Representing property tables in shaders pose challenges because not all data types can be natively represented on the GPU - strings and variable length arrays, to name two. These are challenges faced in property textures as well, and CesiumJS support currently limits property textures to UINT8 component types (this might be to ensure support for WebGL 1?).
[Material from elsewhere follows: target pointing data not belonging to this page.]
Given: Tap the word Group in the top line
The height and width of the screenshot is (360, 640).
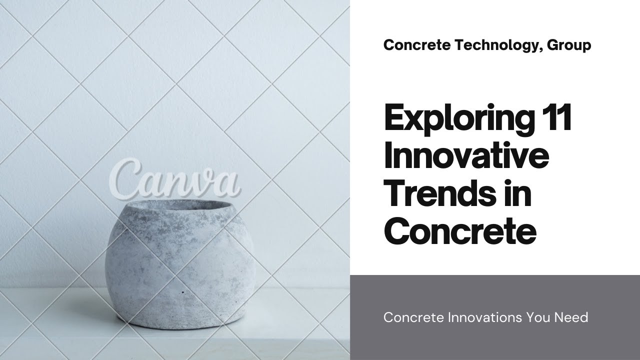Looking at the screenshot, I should tap(569, 46).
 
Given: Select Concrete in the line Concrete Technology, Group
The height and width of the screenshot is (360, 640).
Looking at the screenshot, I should tap(418, 46).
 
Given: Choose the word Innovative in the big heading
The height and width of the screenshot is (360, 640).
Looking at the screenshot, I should tap(466, 158).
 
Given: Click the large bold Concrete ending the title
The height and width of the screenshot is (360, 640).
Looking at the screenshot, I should tap(460, 232).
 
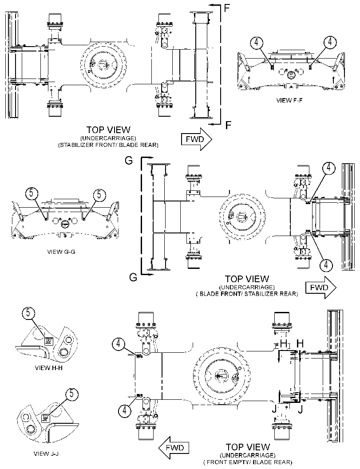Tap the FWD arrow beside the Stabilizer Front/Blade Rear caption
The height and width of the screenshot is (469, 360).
[x=197, y=139]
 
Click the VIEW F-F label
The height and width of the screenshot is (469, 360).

Since property tables are 2D, it makes sense to represent them as textures as well. Thus, I've focused my investigation efforts so far on understanding how property textures are implemented in Cesium. I've summarized some important code paths below (they're not exhaustive, but hit the main points of how a property texture goes from glTF to on-screen):

Loading + parsing the glTF into CPU memory

I'm not going to go into too much detail here because Cesium's glTF loading process is extremely complex, and it already handles property tables, but here's an image of the call stack at the point where a vertex attribute buffer is actually (finally) loaded into CPU memory:

Image

This can go even deeper depending on the buffer type (e.g. whether the buffer is embedded in the gltf or external, in a binary). But after this call, the buffer is officially how we want it on the CPU. For textures, it's a similar call stack:

Image

Processing the model resources + uploading to GPU

The upload from CPU to GPU happens during the main update loop - specifically, from Model.update. Each frame, the model calls its loader to do some processing. The gltf loader, in turn, calls its component loaders (buffer loader, texture loader, structural metadata loader, etc.) to process. Since we can't hang the browser by spending too much time processing in a single frame, these loaders give a job to the JobScheduler which picks up work where it left it off each frame.
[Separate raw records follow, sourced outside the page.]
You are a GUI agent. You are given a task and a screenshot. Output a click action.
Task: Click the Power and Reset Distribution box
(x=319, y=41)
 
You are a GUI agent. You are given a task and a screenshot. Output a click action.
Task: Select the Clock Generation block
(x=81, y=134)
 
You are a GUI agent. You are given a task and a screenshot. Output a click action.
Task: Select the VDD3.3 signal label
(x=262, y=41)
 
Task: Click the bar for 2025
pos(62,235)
The call stack looks like this:

Image

(And a similar call stack for vertex attribute upload)

Creating draw commands using those GPU handles

The GPU handles are stored on the GltfLoader, which the Model class has a reference to. Those handles are bundled up into PrimitiveRenderResources in ModelSceneGraph.buildDrawCommands > ModelSceneGraph.buildRenderResources, and then finally become a DrawCommand, call stack:

Image

Shader code to facilitate metadata

Okay, so the glTF model has been parsed, stored in CPU memory, uploaded to GPU memory, and bound to the GPU using a DrawCommand. To actually be able to do custom shading based on metadata, however, there's still one more facet: building the vertex and fragment shaders dynamically for the given model's metadata properties.
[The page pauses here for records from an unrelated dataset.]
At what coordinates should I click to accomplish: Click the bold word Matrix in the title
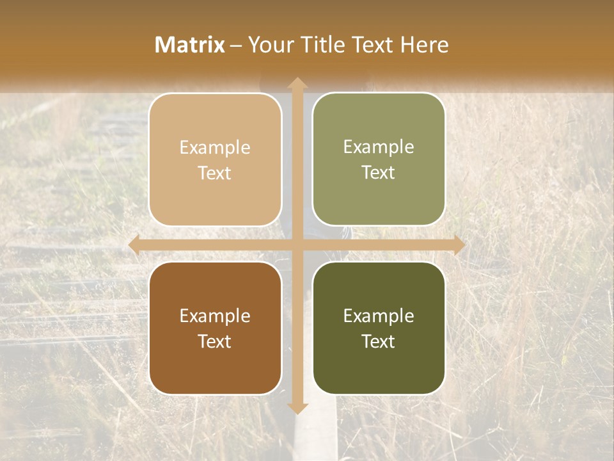click(x=190, y=45)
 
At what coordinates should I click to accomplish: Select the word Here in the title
click(x=425, y=45)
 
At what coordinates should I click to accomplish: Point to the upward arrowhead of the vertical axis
click(x=297, y=83)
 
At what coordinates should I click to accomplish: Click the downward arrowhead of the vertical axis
click(x=297, y=408)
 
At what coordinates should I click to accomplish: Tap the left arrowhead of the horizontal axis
click(x=134, y=245)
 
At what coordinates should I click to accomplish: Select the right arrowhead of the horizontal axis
click(x=459, y=245)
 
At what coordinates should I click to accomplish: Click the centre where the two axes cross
click(x=297, y=245)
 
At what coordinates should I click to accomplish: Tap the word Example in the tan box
click(x=215, y=148)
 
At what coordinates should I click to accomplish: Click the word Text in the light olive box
click(x=379, y=173)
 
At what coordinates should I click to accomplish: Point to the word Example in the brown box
click(x=215, y=316)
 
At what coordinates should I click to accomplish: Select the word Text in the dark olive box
click(x=379, y=341)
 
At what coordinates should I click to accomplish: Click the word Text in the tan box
click(x=215, y=174)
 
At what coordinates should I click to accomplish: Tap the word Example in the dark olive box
click(x=379, y=316)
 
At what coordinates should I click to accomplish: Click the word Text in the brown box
click(x=215, y=342)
This work happens in MetadataPipelineStage.js, during the process function - called from ModelSceneGraph.buildRenderResources:

Image

It's easiest to understand what this stage does by viewing the output vertex and fragment shaders, preprocessed, directly. We can get that from SpectorJS:

propertytexture_preprocessed_fragshader.txt
propertytexture_preprocessed_vertshader.txt

I generated these for the Simple Property Texture example. You can see the relevant structs and functions added to support metadata. Some snippets:

struct Metadata {
    int insideTemperature;
    int outsideTemperature;
    float insulation;
};
struct MetadataClass {
    intMetadataClass insideTemperature;
    intMetadataClass outsideTemperature;
    floatMetadataClass insulation;
};
void initializeMetadata(out Metadata metadata, out MetadataClass metadataClass, out MetadataStatistics metadataStatistics, ProcessedAttributes attributes) {
    metadata.insideTemperature = int(255.0 * texture(u_propertyTexture_1, attributes.texCoord_0).r);
    metadata.outsideTemperature = int(255.0 * texture(u_propertyTexture_1, attributes.texCoord_0).g);
    metadata.insulation = texture(u_propertyTexture_1, attributes.texCoord_0).b;
}

These three properties (insideTemperature, outsideTemperature, insulation) are specific to this tileset / property textures and the struct fields and functions that use them are generated dynamically.